**TEXTE SOURCE**.
L’auteur nous fait pénétrer dans l’univers d’une famille du Nord. En 1958, à Noeux-Les- Mines, petite ville minière, Pierre et Vlad sont les deux meilleurs amis du monde. Ils partagent leur journée en creusant à la mine, en élevant des pigeons-voyageurs ou en jouant de l’accordéon dans l’orchestre local dirigé par Sosthène (Jean-Jacques vannier, excellent). Mais à partir du moment où la jolie marocaine Leila vient jouer de l’accordéon dans orchestre tout est bouleversé.
Arrivée de la télé
La pièce s’ouvre sur l’effervescence liée à l’arrivée du poste de télévision chez un couple de mineur à la veille de la coupe du monde football où Kopa (Kopaszewski), l’enfant du pays, brille sur la pelouse. Sosthène se l’est offert avec la prime touchée en raison de poumons noircis de suie. Dans un décor bistre, Daguerre nous plonge dans l’intimité des gueules noires. Le texte est ciselé, tantôt prenant ou enjoué, la pièce se regarde comme on feuillette Germinal. Toute la culture minière est rassemblée avec la chicorée en guise de café, difficile à avaler sans une gnôle. La vie est rude, les galeries sont sombres mais la lumière de la solidarité règne. On picole du rouge aigrelet, on s’engueule avec des répliques tranchantes mais on se réconcilie au son de l’accordéon
Proximité des personnages
Le talent de l’auteur est de nous rendre les personnages attachants. La distribution est impeccable. Jean-Jacques Vanier (Sosthène) est le pivot de la troupe, en humaniste, narguant la mort. Raphaëlle Cambray (Simone), la femme de Sosthène, est une vraie ch’ti, c’est une fille de mineur avec une grand-mère qui tenait un bar comme elle dans la pièce. Elle incarne avec justesse la colère et la joie. Aladin Reibel (Bartek) joue parfaitement son rôle de syndicaliste fort en gueule mais prêt à verser une larme. La bromance entre Julien Ratel et Théo Dusoulié est sobre, sincère. Juliette Behar (Leila) en coup de grisou qui va déstabiliser cette belle fraternité est efficace.

**CONSIGNE 1**.
D'après la critique, avec quel argent Sosthène s'est-il offert le poste de télévision ?
**CONSIGNE 2**.
Recopiez sans rien changer le passage de la critique qui commence par « L’auteur nous fait » et se poursuit jusqu'à « tout est bouleversé. ».

[Lignes d'un jeu de données]
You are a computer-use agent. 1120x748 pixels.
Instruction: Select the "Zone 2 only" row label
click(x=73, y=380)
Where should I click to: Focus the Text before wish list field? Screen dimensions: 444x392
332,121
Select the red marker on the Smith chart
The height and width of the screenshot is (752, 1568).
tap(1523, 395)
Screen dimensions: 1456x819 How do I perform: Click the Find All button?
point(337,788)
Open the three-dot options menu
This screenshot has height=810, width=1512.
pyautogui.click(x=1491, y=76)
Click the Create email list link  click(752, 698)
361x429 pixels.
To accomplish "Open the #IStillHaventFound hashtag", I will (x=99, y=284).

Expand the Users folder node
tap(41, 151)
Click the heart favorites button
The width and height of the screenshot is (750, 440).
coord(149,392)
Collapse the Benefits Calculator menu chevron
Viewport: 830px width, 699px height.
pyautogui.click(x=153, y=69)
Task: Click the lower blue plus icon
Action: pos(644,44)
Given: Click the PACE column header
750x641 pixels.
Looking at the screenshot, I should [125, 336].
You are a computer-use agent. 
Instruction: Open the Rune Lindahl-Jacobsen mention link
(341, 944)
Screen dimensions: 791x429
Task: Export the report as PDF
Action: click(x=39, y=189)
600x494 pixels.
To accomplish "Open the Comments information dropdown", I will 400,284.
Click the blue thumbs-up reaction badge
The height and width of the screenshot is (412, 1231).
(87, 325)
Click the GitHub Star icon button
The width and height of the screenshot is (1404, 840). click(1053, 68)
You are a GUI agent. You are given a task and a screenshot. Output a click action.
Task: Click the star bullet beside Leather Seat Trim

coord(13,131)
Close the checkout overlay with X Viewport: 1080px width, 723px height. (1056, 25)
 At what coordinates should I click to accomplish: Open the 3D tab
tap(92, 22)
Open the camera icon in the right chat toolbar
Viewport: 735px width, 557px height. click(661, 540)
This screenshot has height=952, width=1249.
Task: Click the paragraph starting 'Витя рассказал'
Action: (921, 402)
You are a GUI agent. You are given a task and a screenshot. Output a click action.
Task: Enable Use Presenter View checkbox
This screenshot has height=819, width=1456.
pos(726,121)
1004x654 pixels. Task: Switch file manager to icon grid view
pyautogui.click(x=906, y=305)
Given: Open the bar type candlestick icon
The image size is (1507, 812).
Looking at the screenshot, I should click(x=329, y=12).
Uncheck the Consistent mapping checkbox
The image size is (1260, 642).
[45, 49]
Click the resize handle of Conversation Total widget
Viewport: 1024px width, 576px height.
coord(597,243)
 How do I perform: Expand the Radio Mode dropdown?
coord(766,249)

**RÉPONSE ATTENDUE 1**.
Avec la prime touchée en raison de poumons noircis de suie.

**RÉPONSE ATTENDUE 2**.
L’auteur nous fait pénétrer dans l’univers d’une famille du Nord. En 1958, à Noeux-Les- Mines, petite ville minière, Pierre et Vlad sont les deux meilleurs amis du monde. Ils partagent leur journée en creusant à la mine, en élevant des pigeons-voyageurs ou en jouant de l’accordéon dans l’orchestre local dirigé par Sosthène (Jean-Jacques vannier, excellent). Mais à partir du moment où la jolie marocaine Leila vient jouer de l’accordéon dans orchestre tout est bouleversé.